Die neue DTM Trophy hat sich längst zum heiß diskutierten Politikum in der Motorsportszene entwickelt. Die von der DTM-Dachorganisation ITR gegründete Rennserie, die 2020 im Rahmen der DTM ihr Debüt geben soll, sorgt hinter den Kulissen für mächtig Wirbel.

Das Problem: Die DTM Trophy stellt eine direkte Konkurrenzserie zur 2019 eingeführten ADAC GT4 Germany dar, die während der ADAC-Rennwochenenden gastiert. In der deutschen GT-Szene wurde befürchtet, dass beide Serien Schwierigkeiten bekommen könnten, ihre Starterfelder aufzufüllen.

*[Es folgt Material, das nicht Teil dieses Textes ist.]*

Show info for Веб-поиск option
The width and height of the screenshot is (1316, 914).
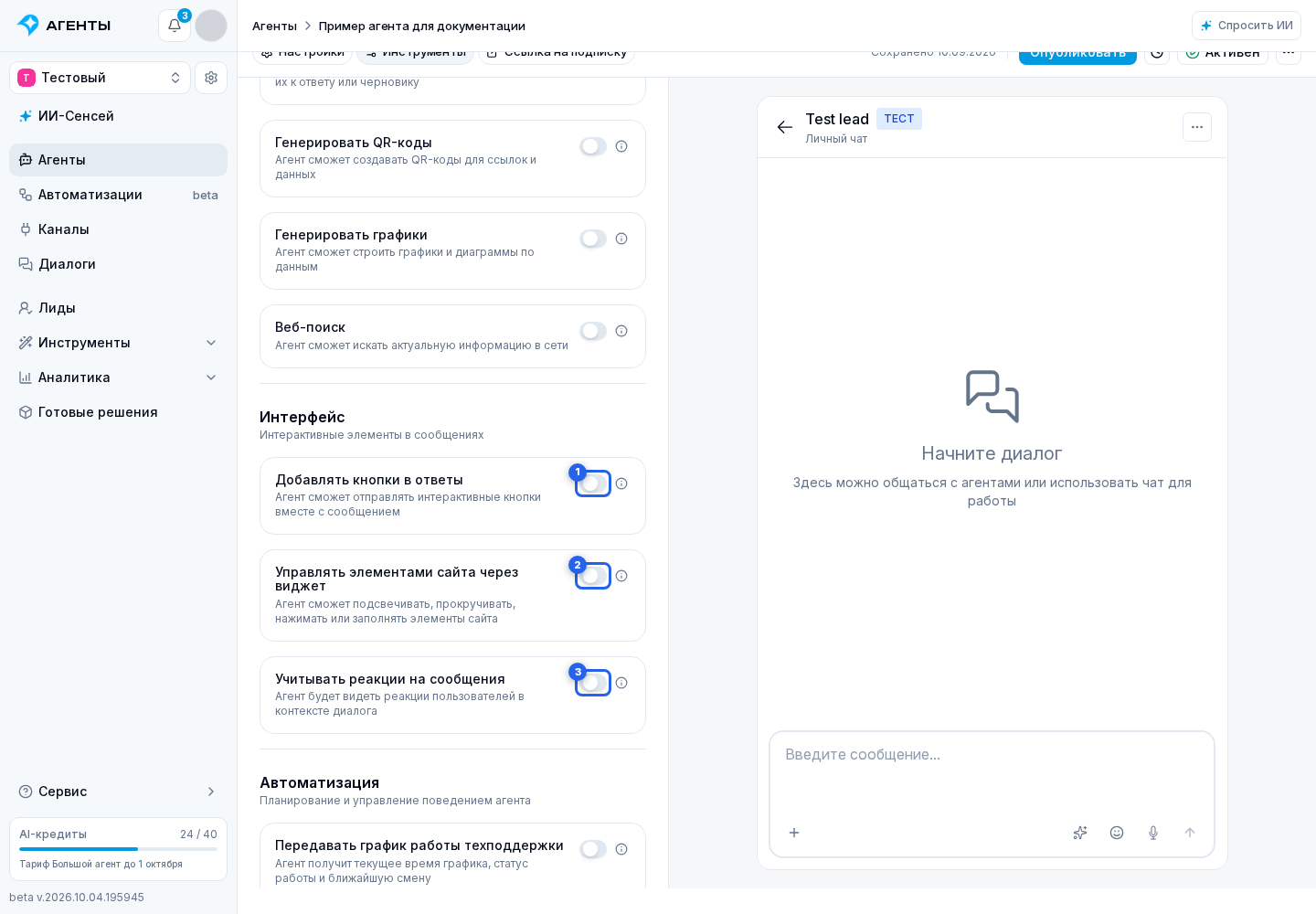(x=621, y=331)
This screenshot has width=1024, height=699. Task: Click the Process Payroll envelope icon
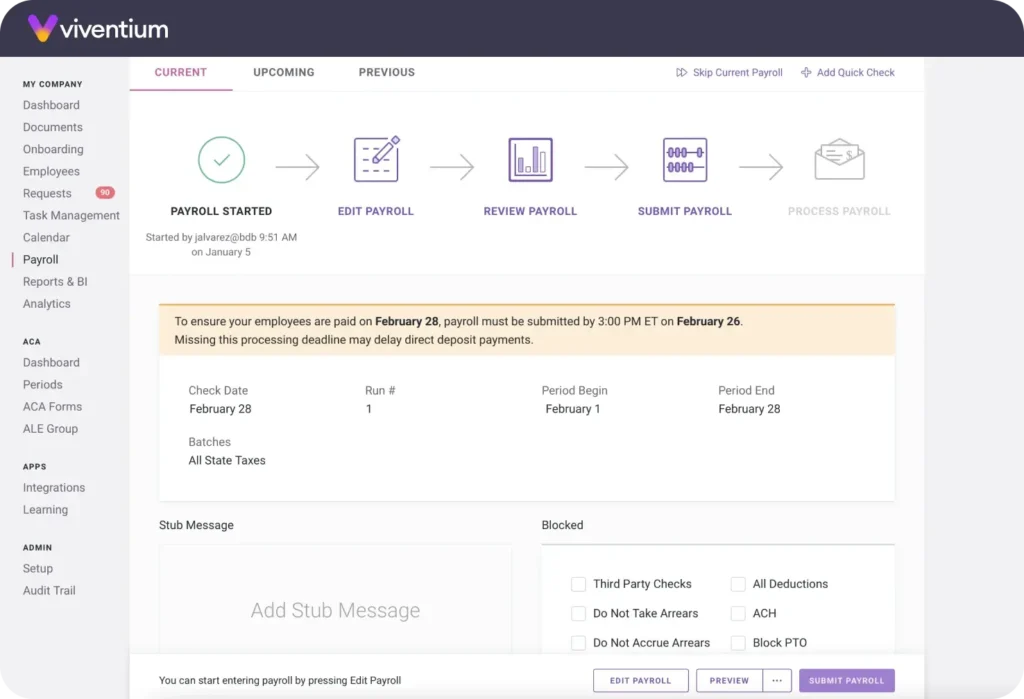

Dieses Problem hat der ADAC offenbar nicht. Innerhalb von zwölf Tagen seit dem Beginn der Einschreibefrist Anfang Dezember 2019 hatten laut ADAC bereits 19 Teams mitsamt 34 Autos für die ADAC GT4 Germany 2020 genannt. Laut Reglement sind maximal 34 Rennwagen für einen permanenten Startplatz zugelassen.

Die ITR hält sich mit Zahlen zum Starterfeld unterdessen bedeckt. "Die Rückmeldungen der Teams sind sehr positiv", sagt ein DTM-Sprecher zu Motorsport-Magazin.com. "Die DTM Trophy stößt europaweit auf großes Interesse. Über die Anzahl der teilnehmenden Teams werden wir nach Ablauf der Einschreibefrist am 11. März informieren."

An diesem Mittwoch verschickte die DTM eine Pressemitteilung mit der Bekanntgabe des ersten Teams für die DTM Trophy. Das in München ansässige Team GT wurde mit zwei McLaren 570S offiziell als erster Teilnehmer präsentiert.

In der vergangenen Saison trat die Mannschaft von Teamchef Bernhard Laber unter anderem mit dem prominenten YouTuber Felix von der Laden in der ADAC GT4 Germany an - und erhob nach dem Rennwochenende in Hockenheim schwere Vorwürfe in Richtung des ADAC.

GT4: Eine Frage der Rechte

Nicht zuletzt sorgt die Rechte-Situation für Wirbel in der GT4-Welt. Nach Informationen von Motorsport-Magazin.com ließ die SRO unter Leitung von Gründer Stephane Ratel prüfen, ob die Durchführung der DTM Trophy rechtens ist.

In der DTM-Rahmenserie sollen Rennwagen der Kategorie 'GT4' eingesetzt werden. Der Name 'GT4' darf allerdings nicht frei verwendet werden, da sich bereits der ADAC vom GT4-Rechteinhaber SRO Motorsports Group die Exklusivrechte an der Klasse für Deutschland gesichert hat, mit Ausnahme von Rennen auf der Nürburgring-Nordschleife.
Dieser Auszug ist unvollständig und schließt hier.